R2PO framework cuts CartPole training to ~500 episodes with trajectory-level LLM critique
Reflective Prompted Policy Optimization uses a two-stage LLM design that inspects full rollout trajectories instead of scalar rewards, achieving near-optimal CartPole performance in ~500 episodes and outperforming deep RL across ten environments.
Reflective Prompted Policy Optimization (R2PO) is a two-stage LLM framework that treats full trajectories—states, actions, and rewards—as first-class evidence for policy search, rather than collapsing them into scalar returns. A Search-LLM proposes candidate policy parameters, the environment executes them, and a Critic-LLM inspects the resulting rollouts to propose targeted revisions grounded in observed behavior. Across ten environments, R2PO using a 20B open-weight model achieves the highest mean best reward and reaches near-optimal CartPole performance in roughly 500 episodes, substantially faster than both deep RL and prior LLM-based methods.

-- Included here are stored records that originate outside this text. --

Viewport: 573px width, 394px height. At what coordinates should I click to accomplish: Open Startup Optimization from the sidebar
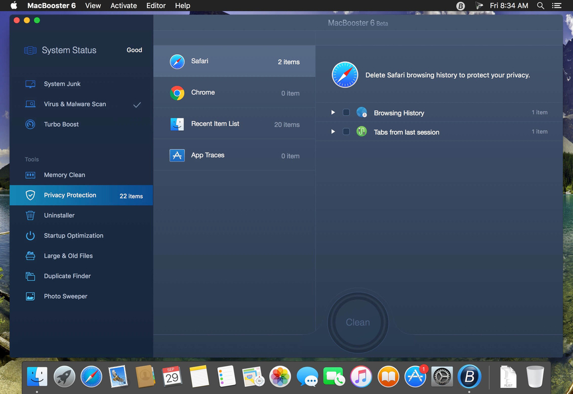(73, 235)
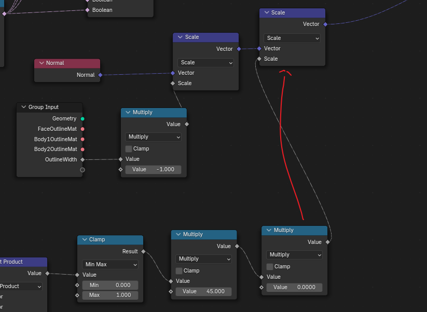Screen dimensions: 427x312
Task: Click the Min 0.000 field in Clamp
Action: click(x=110, y=285)
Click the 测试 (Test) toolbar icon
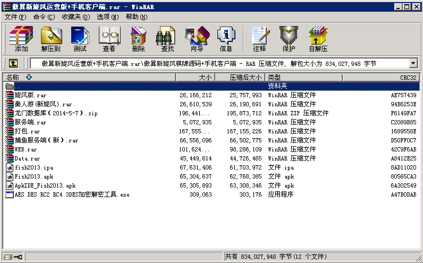The height and width of the screenshot is (263, 423). pyautogui.click(x=80, y=39)
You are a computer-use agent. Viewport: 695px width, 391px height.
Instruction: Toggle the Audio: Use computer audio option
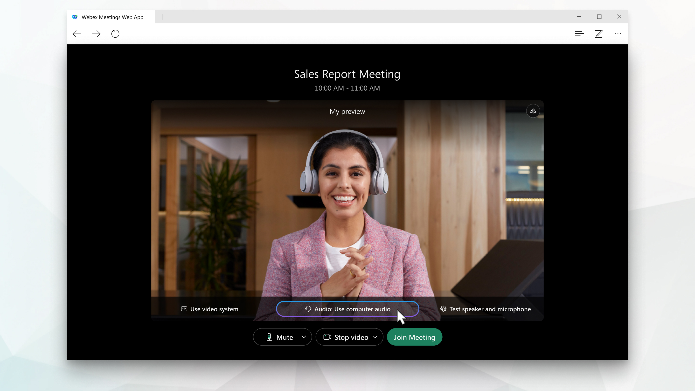pos(348,309)
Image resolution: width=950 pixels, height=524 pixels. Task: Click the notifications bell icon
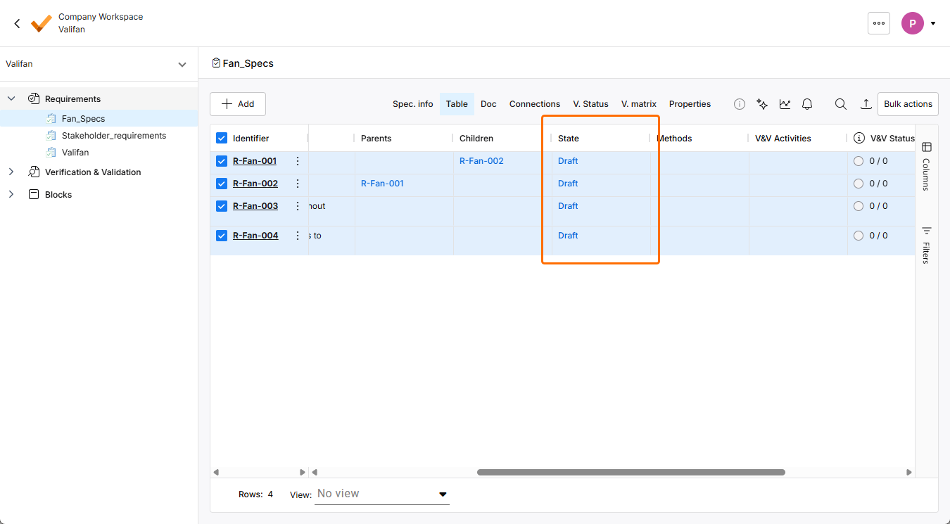807,104
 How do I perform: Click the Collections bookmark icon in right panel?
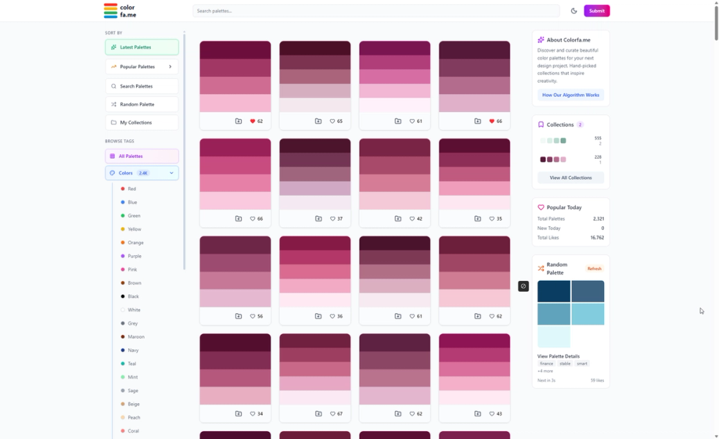point(541,124)
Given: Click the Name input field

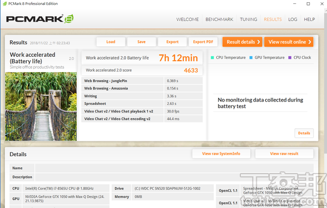Looking at the screenshot, I should [x=174, y=168].
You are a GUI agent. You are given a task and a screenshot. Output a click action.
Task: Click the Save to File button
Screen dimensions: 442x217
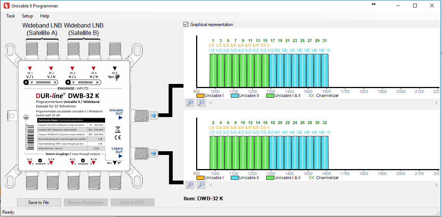[x=39, y=203]
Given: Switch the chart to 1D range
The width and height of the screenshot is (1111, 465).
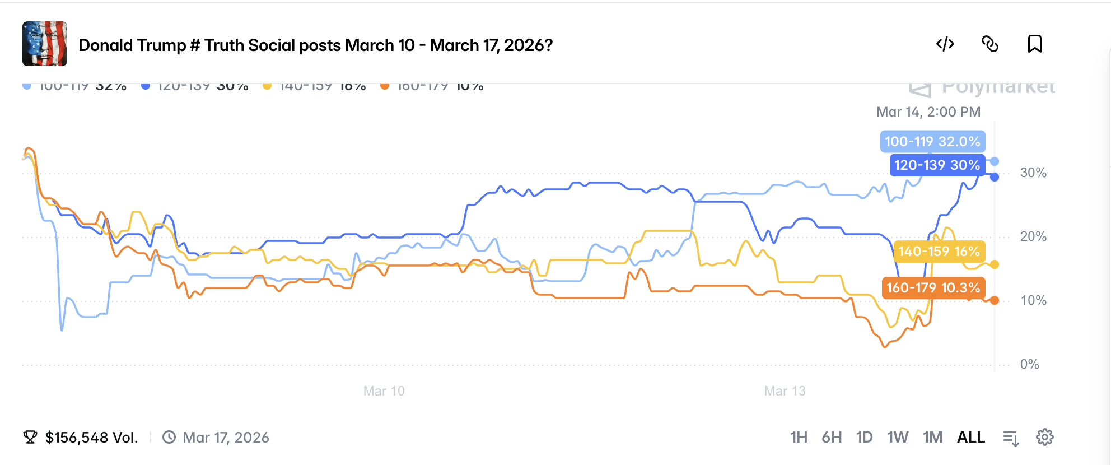Looking at the screenshot, I should point(864,437).
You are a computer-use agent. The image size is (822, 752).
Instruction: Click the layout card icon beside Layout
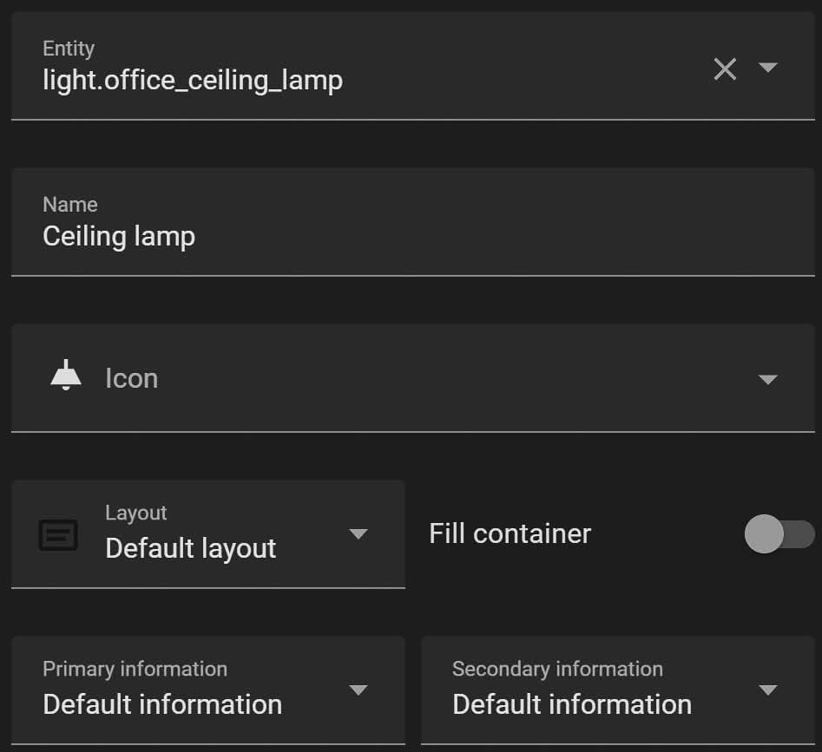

The paper identifies a failure mode called salience bias: when the Critic-LLM sees multiple rollouts, it fixates on improving a single failure even when most trajectories succeed. In a three-trajectory variant showing the best, worst, and median rollout, this behavior explains 76.6 percent of regressions on CartPole. R2PO mitigates the bias by reasoning over aggregate rollout statistics, median-trajectory selection, and a revision rule. Ablations show the gains require separating global search from behavior-grounded revision and using selection to filter high-variance edits.
The preprint (arXiv:2605.08315) demonstrates that even comparatively small LLMs can learn faster and diagnose more precisely when they inspect trajectories directly rather than reducing them to scalar returns.